Work instructions: Scan the data for "icon" and copy the lines it appears in.

───── Exercise data

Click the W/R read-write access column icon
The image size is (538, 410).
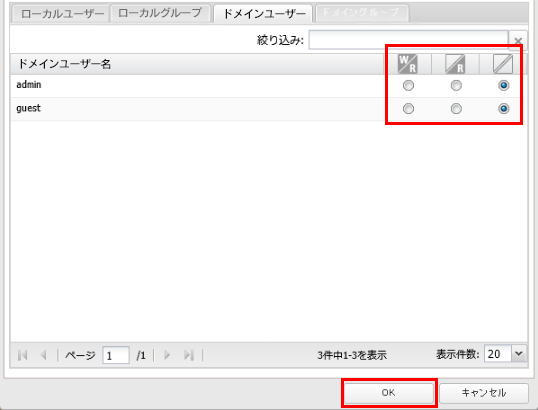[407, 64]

──────────
───── Exercise data

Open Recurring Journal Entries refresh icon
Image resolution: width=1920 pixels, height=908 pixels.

──────────

Exercise result:
Click the W/R read-write access column icon
Open Recurring Journal Entries refresh icon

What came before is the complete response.